Retype all of the entries that appear below, keeping them exactly as they are.

● **DATA EXCERPTS**
···

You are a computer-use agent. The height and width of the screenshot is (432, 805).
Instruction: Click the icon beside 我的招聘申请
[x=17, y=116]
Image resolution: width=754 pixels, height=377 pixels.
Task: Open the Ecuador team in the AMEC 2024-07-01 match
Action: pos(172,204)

···

● **RESPONSE TO THE TASK**
You are a computer-use agent. The height and width of the screenshot is (432, 805).
Instruction: Click the icon beside 我的招聘申请
[x=17, y=116]
Image resolution: width=754 pixels, height=377 pixels.
Task: Open the Ecuador team in the AMEC 2024-07-01 match
Action: pos(172,204)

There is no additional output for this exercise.